La Ley 1266 de 2008, responsabilidades y consentimiento
La Ley está dirigida a desarrollar el derecho que tiene toda persona a conocer, actualizar y rectificar las informaciones que sobre ellas se hayan recogido en bancos de datos, al igual que a proteger los demás derechos, libertades y garantías constitucionales relacionadas con las actividades de recolección, tratamiento y circulación de datos personales, particularmente en relación con la información financiera y crediticia, comercial, de servicios y la proveniente de terceros países.
La Corte es clara en anotar que en cada acto de acopio, tratamiento y recolección de datos personales deberá preservarse la competencia del sujeto concernido de conocer, actualizar y rectificar la información contenida en la base de datos correspondiente. De igual manera, la administración de dicha información deberá garantizar la vigencia de los principios de libertad, necesidad, veracidad, integridad, incorporación, finalidad, utilidad, circulación restringida, caducidad e individualidad; los cuales, de acuerdo con la jurisprudencia constitucional, definen el contenido y alcance del derecho fundamental al hábeas data.

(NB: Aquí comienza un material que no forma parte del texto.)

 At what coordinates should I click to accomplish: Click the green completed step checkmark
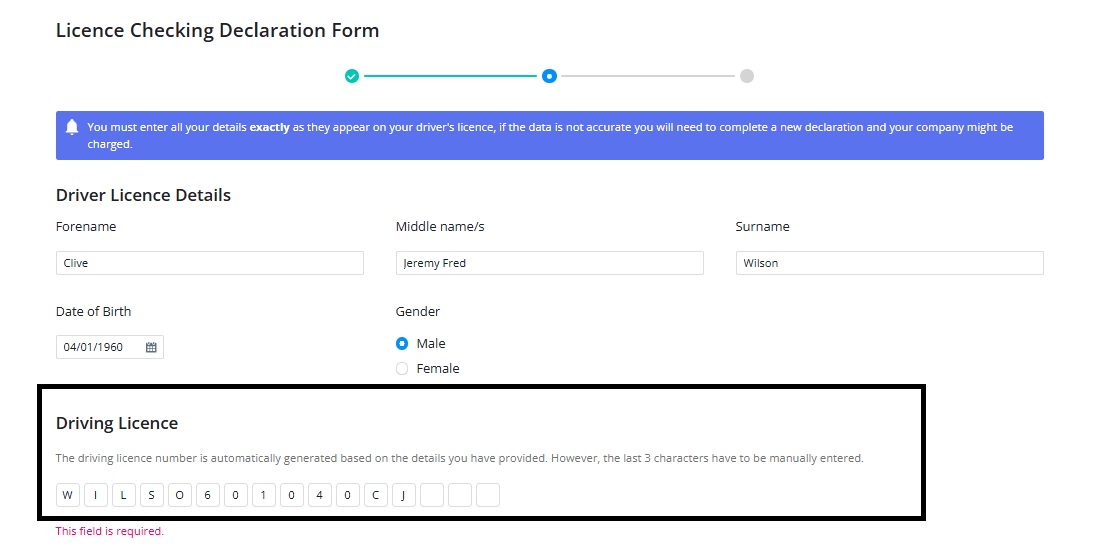(352, 76)
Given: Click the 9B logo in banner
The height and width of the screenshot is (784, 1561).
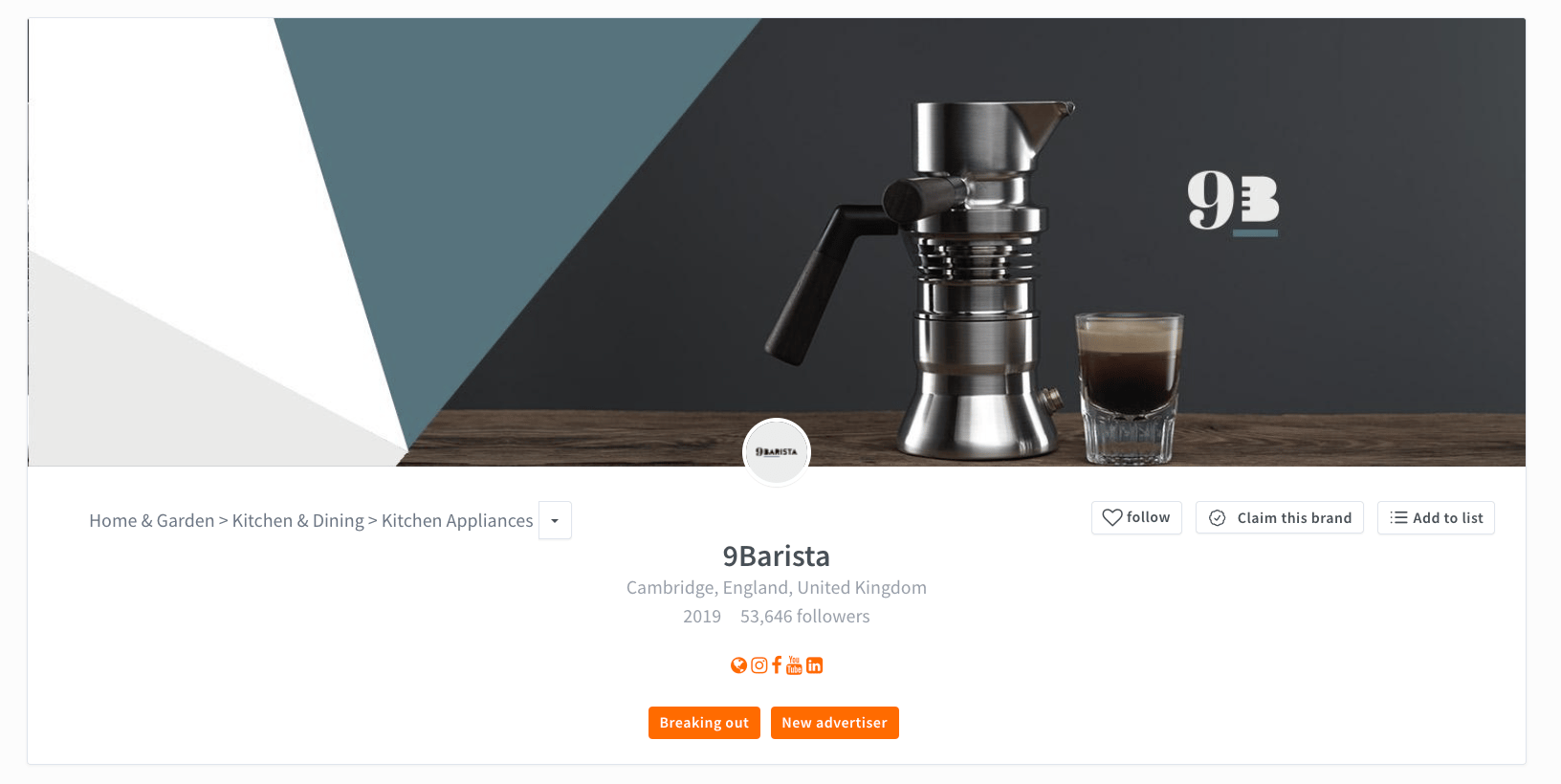Looking at the screenshot, I should [x=1233, y=202].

Adicionalmente, aclara que la condición de titular de información es predicable tanto de las personas naturales como jurídicas, en la medida en que las dos son susceptibles de producir información que puede ser recolectada por las bases de datos.
La Ley establece que la fuente de la información responde por la calidad de los datos suministrados al operador la cual, en cuanto tiene acceso y suministra información personal de terceros, se sujeta al cumplimiento de los deberes y responsabilidades previstas para garantizar la protección de los derechos del titular de los datos.
La responsabilidad de los operadores
Por su parte, sujeta al operador al cumplimiento de los deberes y responsabilidades previstos para garantizar los derechos del titular de la información, lvo en los casos en que el operador sea la misma fuente de información, en donde al no tener relación comercial o de servicio con el titular, no es responsable por la calidad de los datos que le sean suministrados por la fuente.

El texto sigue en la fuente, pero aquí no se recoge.